## Begin PASSAGE SHOWN
Our north-western nook of Europe
Malcolm’s two-hundredth entry is his first draft at defining what is right and wrong with the weighted names for our home nations, as we relocate ourselves into discrete and smaller “nationalities”, within a wider European framework.
In it he uses quotations from Henry Reed’s 1942 poem, Naming of Parts.
A day or two ago, Mark Devenport was commenting on the (long overdue) first British Irish Council meeting. Devenport, the BBC’s Northern Ireland political editor is usually reliable, witty and precise. He is also well-used to navigating the minefields of local politics.
Then the politico-linguistics caught him out:
I have just talked on Radio Ulster’s Talkback about the summit bringing together all parts of the “British Isles”. But I have since been reminded that the Irish government doesn’t like this term. So is it the “Council of the Isles”? This gets around nationalist sensibilities, but doesn’t help much if you are trying top explain things to someone who lives in the Canaries or another archipelago.
Which brings me to “the Atlantic Archipelago” — a term coined by some geographers. It avoids all political controversy, but would provoke blank looks so far as most people are concerned.
Blame it on Davies?
Norman Davies was a forerunner of this in 1999, when he published The Isles: A History. Remarkably for a heavy history book, it adapted to audiobook, narrated by Andrew Sachs. Davies consciously has two contexts and a view-point: Europe reunited since the Iron Curtain, and Britain after the Union, but seen always from the peripheries. There is a telling interview by Czech-born, Cambridge-educated John Tusa of Welsh-born, Oxford-educated Davies:
Tusa: … I suppose the essential part of this discussion is that there’s now a tendency to say, well, the Irish know who they are, the Scots seem to know who they are, and at least half the Welsh know who they are. But the English don’t, or the English are saying that they don’t. Why do you think the English are finding it so hard to define themselves, outside of all the other contexts in which they have existed politically and nationally for the X hundred years?
## End PASSAGE SHOWN
## Begin EXTRACTED MATERIAL
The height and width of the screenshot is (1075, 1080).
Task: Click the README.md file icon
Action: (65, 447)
## End EXTRACTED MATERIAL
## Begin EXTRACTED MATERIAL
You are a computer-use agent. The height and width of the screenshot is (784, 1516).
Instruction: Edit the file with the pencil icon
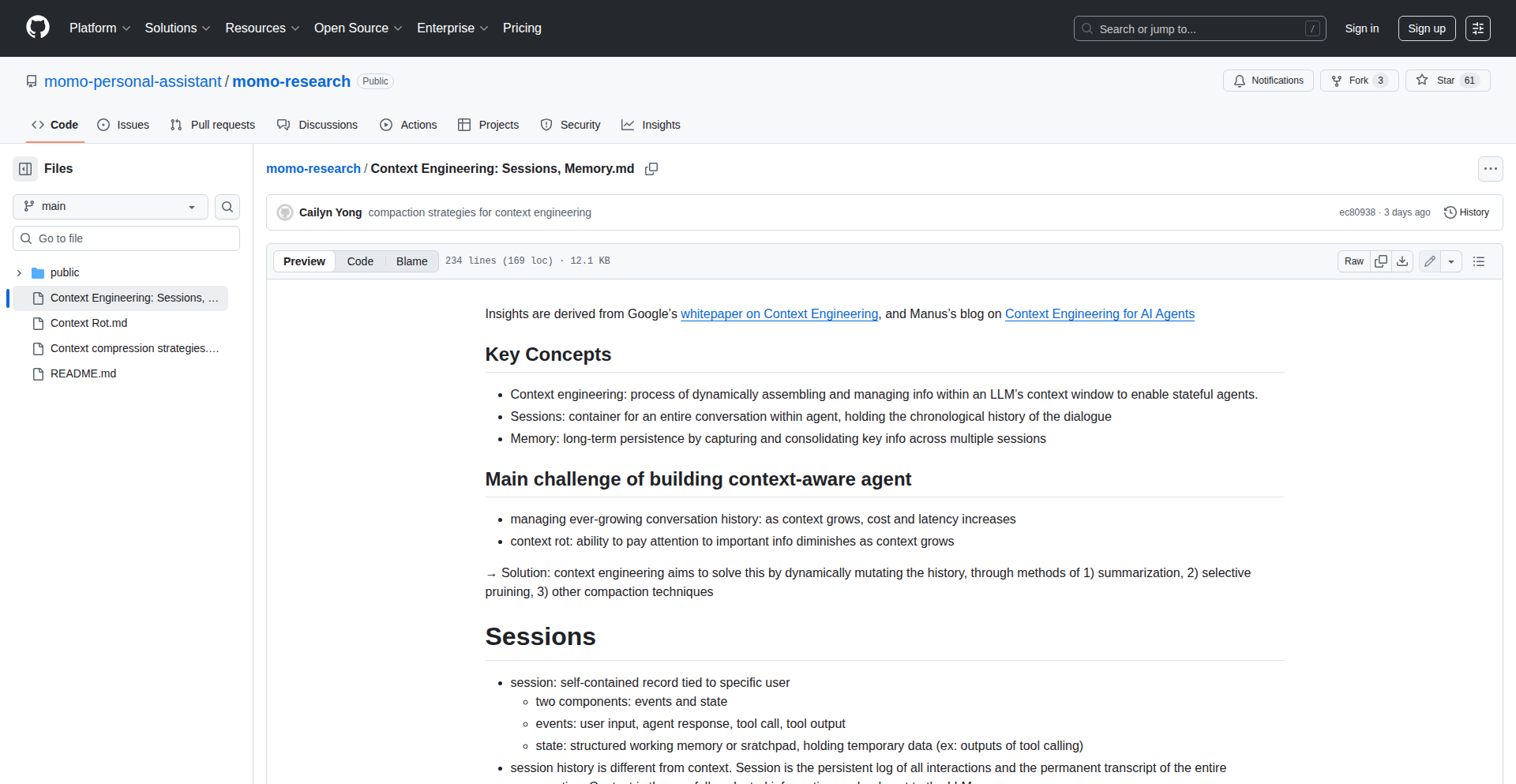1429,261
## End EXTRACTED MATERIAL
** WRITTEN PROBLEM 1 **
Reproduce, word for word, everything in the post on naming the British Isles from "Which brings me" down to "it on Davies?".
** WRITTEN PROBLEM 2 **
Resume the post on naming the British Isles, writing on from its final sentence.

** FINAL RESULT 1 **
Which brings me to “the Atlantic Archipelago” — a term coined by some geographers. It avoids all political controversy, but would provoke blank looks so far as most people are concerned.
Blame it on Davies?

** FINAL RESULT 2 **
Davies: The English as the domination nation within the British mix have been schooled for longer than living memory certainly, to confuse their own identify, their own Englishness with general Britishness and of course with the imperial family. If you read Rudyard Kipling, he talks about the English garden; but what he means is all the little boys and girls right round the world, whether they’re in Australia or India or Gibraltar or wherever or in these isles, who are part of what you would call the English family. One of the characteristics if you like of the imperial mission of the English, which goes right back before the British empire , the English empire within the Isles, was this sense of this special divine calling of the English, as opposed to the other lesser nations. This reached its height, of course, during the Empire where, as it were, the god-given right of the British among whom the English were — they’re usually called English in those days, even if you were Scots — the divine mission of the English was accepted as part of the natural order. And because of this special position of the English as the dominant element within the imperial family they somehow lost the awareness of who they were, other than the rulers of this great Empire. So, now it’s gone, of course they’re extremely confused; and it’s the depth of the confusion which I still can’t understand… One meets, you know, highly educated people who don’t know the difference between what is English and what is British.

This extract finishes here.